Therefore, I don’t hold any particular warmth toward the American flag. But from a graphic-design standpoint, it’s definitely less striking than the Union Jack…

…or the “Stars and Bars” of the Confederate Army:

As Americans, we don’t pay the CIA tens of billions of dollars yearly to sit around with their thumbs up their asses, so I’m assuming that at least $200 of that annual budget went to design the “Flags of the World” page on the CIA’s official website.

I quickly perused the page’s thumbnails, and here are the flags that caught my eye.

The award for “Most Metal” flag is a tie between Albania’s black eagle and Bhutan’s white dragon:

The award for “Most Psychedelic” flag is again a tie—this time, between Seychelles and Macedonia:

Here’s Greenland’s flag:

Could use a little more green, no?

The award for “Most Unnecessarily Busy” flag design goes to the British Indian Ocean Territory. It looks like a small Union Jack surrounded by turbulent water in which the Queen, smoking a joint, is drowning:

The prize for “Kookiest” flag goes to the Isle of Man—or, as it appears, the Isle of Three One-Legged Men Pulling a Daisy Chain:

Germany’s flag serves as a somber reminder that when you lose a war, you’re punished with a much less-exciting flag design:

I’m including the Philippines’ national flag merely because I’ve never been able to get a straight answer from anyone about whether a single island in the Philippines is referred to as a “Philippine.” I realize a single person from those islands is a “Filipino,” but everyone hedges when I ask them whether one island constitutes one “Philippine.” Does anyone know?

━━━━━━━━━━

_PROBLEM REQUIREMENTS_
Copy out the passage about national flag designs word for word, in full.

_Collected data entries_
━━━━━━━━━━

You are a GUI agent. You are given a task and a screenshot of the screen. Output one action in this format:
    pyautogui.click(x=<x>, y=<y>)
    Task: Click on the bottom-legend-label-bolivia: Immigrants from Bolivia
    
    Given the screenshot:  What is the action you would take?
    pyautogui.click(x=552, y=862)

━━━━━━━━━━

_RESPONSE FOR THIS EXERCISE_
Therefore, I don’t hold any particular warmth toward the American flag. But from a graphic-design standpoint, it’s definitely less striking than the Union Jack…

…or the “Stars and Bars” of the Confederate Army:

As Americans, we don’t pay the CIA tens of billions of dollars yearly to sit around with their thumbs up their asses, so I’m assuming that at least $200 of that annual budget went to design the “Flags of the World” page on the CIA’s official website.

I quickly perused the page’s thumbnails, and here are the flags that caught my eye.

The award for “Most Metal” flag is a tie between Albania’s black eagle and Bhutan’s white dragon:

The award for “Most Psychedelic” flag is again a tie—this time, between Seychelles and Macedonia:

Here’s Greenland’s flag:

Could use a little more green, no?

The award for “Most Unnecessarily Busy” flag design goes to the British Indian Ocean Territory. It looks like a small Union Jack surrounded by turbulent water in which the Queen, smoking a joint, is drowning:

The prize for “Kookiest” flag goes to the Isle of Man—or, as it appears, the Isle of Three One-Legged Men Pulling a Daisy Chain:

Germany’s flag serves as a somber reminder that when you lose a war, you’re punished with a much less-exciting flag design:

I’m including the Philippines’ national flag merely because I’ve never been able to get a straight answer from anyone about whether a single island in the Philippines is referred to as a “Philippine.” I realize a single person from those islands is a “Filipino,” but everyone hedges when I ask them whether one island constitutes one “Philippine.” Does anyone know?